Another race that has been generating angst among progressives is between Dave Min and Katie Porter hoping to boot Republican Rep. Mimi Walters. Porter has TV ads featuring endorsements from progressive Sens. Kamala Harris and Elizabeth Warren. But Min has the endorsements of the CDP, Equality California and a number of progressive groups.
“We think he is going to be the stronger general election candidate,” says Zbur. “Katie Porter is great. Obviously, a strong progressive. They both were amazingly strong on LGBTQ issues—but ultimately we went with Min,” who has outraised Porter in money. Zbur notes that polling in the largely Asian Pacific Islander district indicates he performs well with Democrats, “but is also stronger in the Decline to State, which you need to pick up that seat.”

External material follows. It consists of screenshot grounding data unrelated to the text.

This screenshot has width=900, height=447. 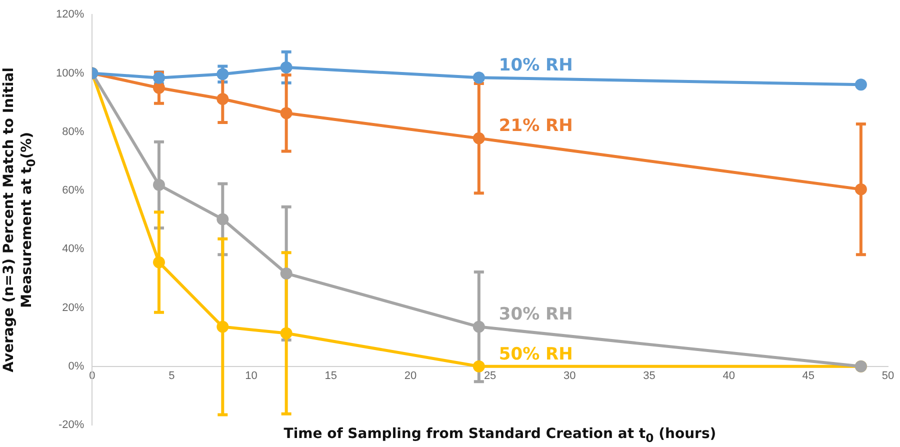 I want to click on x-tick-label: 15, so click(x=331, y=376).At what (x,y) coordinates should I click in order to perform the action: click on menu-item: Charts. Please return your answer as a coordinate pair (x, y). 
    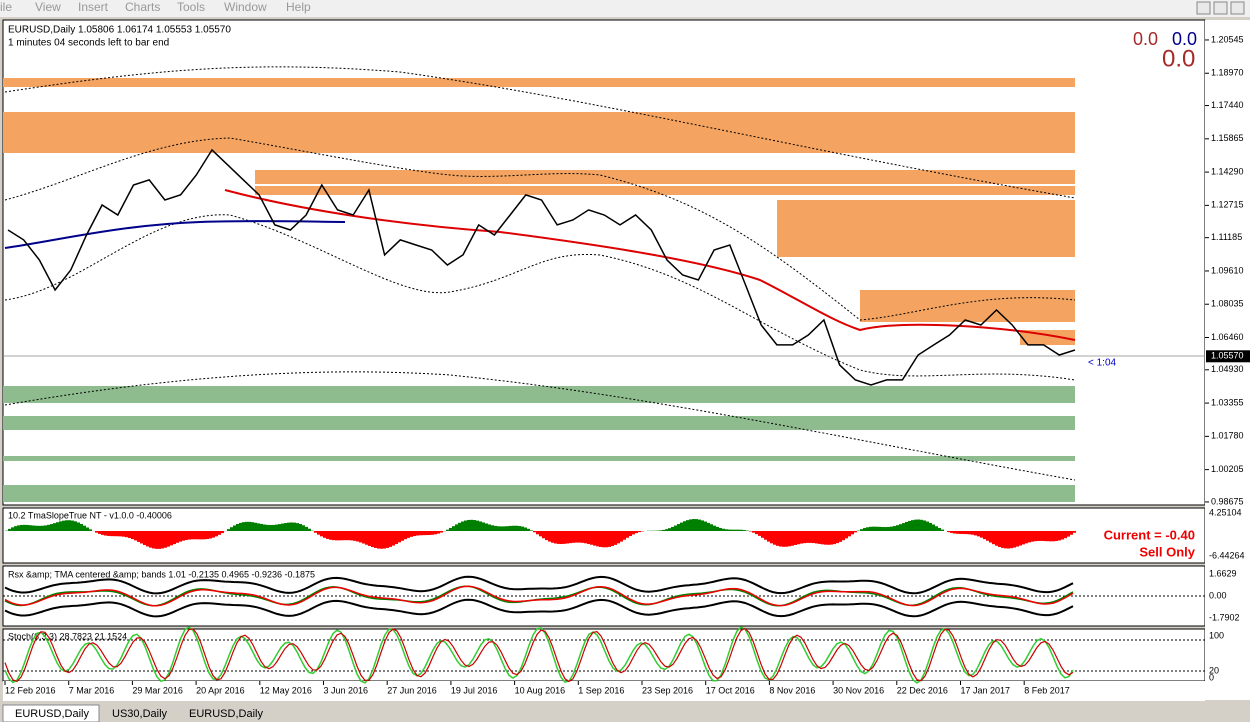
    Looking at the image, I should click on (142, 7).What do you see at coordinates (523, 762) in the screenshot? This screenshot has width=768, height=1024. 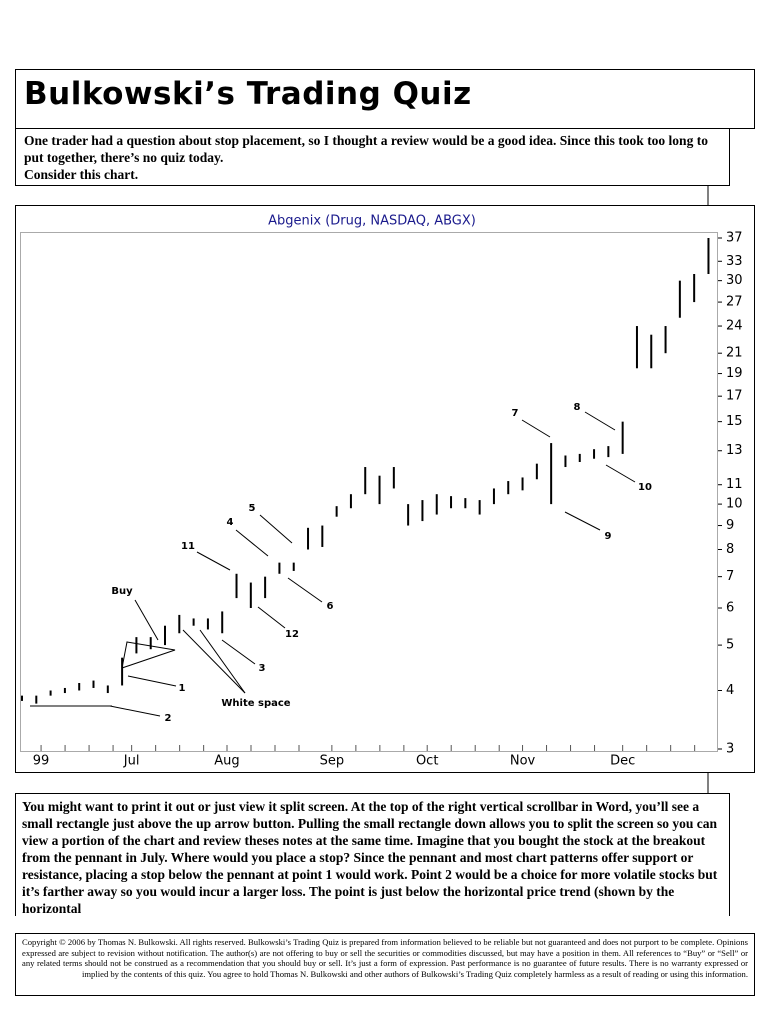 I see `x-tick-label: Nov` at bounding box center [523, 762].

One seat that Equality California really wants to win is the CD 25 seat held by Steve Knight, son of anti-LGBT hater Pete Knight of Prop 22 “Knight Initiative” infamy. “We’ve got three candidates in that primary, two of which are LGBTQ candidates. We have endorsed Katie Hill, who is bisexual. She’s the top fundraiser in the district,” Zbur says. “Her closest competitor is the nominee from last year, Bryan Caforio, who is also very good on our issues but an ally.” The third candidate is self-described “grassroots scientist” Jess Phoenix, who’s in third place.
If Hill wins the primary, Zbur says, “that’s going to set up an interesting dynamic where we’ve got an LGBTQ candidate running against someone from the Knight family with that whole anti-LGBTQ history.”
Will the June 5 jungle primary generate enough Democratic voter enthusiasm to win back the House or will Republicans win their Trumpian crapshoot?